April 6, 2017 marks the 100th anniversary of the U.S. entry into World War I. As the largest repository of American World War I records, the National Archives holds a wealth of content and information documenting the U.S. experience in this conflict, including photographs, documents, audiovisual recordings, educational resources, articles, blog posts, lectures, and exhibits.
In commemoration of this event, we’ve launched a World War I research portal with the goal of creating a central space for all National Archives resources and content related to World War I for use by researchers, students and educators, and those curious about the War.
Here you will find World War I records organized by subject and topic area, including newly digitized photographs and films, references, subject guides and finding aids. Throughout the portal you can find links to more information such as articles, blog posts, genealogy resources and online exhibits from the National Archives and Presidential Libraries.

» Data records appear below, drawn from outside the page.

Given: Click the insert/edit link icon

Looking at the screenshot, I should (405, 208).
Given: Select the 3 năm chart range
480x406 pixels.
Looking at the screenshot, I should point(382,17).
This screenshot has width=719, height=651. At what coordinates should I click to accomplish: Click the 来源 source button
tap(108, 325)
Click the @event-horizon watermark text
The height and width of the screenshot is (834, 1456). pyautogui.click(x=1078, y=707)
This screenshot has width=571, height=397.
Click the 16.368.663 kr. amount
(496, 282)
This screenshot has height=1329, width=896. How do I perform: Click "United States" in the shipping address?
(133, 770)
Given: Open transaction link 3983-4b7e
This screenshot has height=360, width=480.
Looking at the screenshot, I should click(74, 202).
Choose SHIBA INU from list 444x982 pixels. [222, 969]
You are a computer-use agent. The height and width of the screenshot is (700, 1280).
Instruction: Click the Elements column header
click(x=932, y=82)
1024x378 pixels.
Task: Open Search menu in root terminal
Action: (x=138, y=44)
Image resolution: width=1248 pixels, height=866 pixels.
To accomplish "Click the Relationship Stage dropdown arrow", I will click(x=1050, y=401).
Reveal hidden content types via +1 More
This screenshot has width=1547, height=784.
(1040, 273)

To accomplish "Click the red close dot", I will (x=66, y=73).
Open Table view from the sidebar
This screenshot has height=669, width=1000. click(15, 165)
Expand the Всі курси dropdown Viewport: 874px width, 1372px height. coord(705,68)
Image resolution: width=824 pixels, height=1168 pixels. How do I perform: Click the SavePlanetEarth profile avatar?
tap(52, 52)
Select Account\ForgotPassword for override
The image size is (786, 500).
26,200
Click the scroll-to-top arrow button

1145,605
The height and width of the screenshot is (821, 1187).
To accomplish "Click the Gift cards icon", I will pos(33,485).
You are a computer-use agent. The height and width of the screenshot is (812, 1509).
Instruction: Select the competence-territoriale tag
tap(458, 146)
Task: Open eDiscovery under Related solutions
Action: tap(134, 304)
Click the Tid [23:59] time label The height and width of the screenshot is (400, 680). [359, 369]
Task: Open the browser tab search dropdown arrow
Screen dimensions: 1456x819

Learn more about the news, events, and exhibits happening at the National Archives related to World War I, and browse our interactive timeline of World War I events.
Educators can find World War I documents and lesson plans using our DocsTeach tool, and we invite you to engage with our extensive collection of World War I moving and still images using our Remembering WWI app.
The app allows people nationwide to contribute their own stories and play a part in the centennial commemoration of the First World War. Building on an amazing moving image and photographic archive being digitized and preserved as part of a larger Wartime Films Project, the app features thousands of rarely seen public domain images and films to encourage discovery and creative reuse.
The National Archives is leading this national collaborative effort with participation from the Library of Congress and National Museum of American History, Smithsonian Institution, the WWI Centennial Commission, the American Association for State and Local History, and the National WWI Museum and Memorial. This mobile app project was made possible through a generous gift from an anonymous donor.
Would you like to help make records more discoverable? We’ve created special tagging and transcription missions and challenges using World War I content for our citizen archivists.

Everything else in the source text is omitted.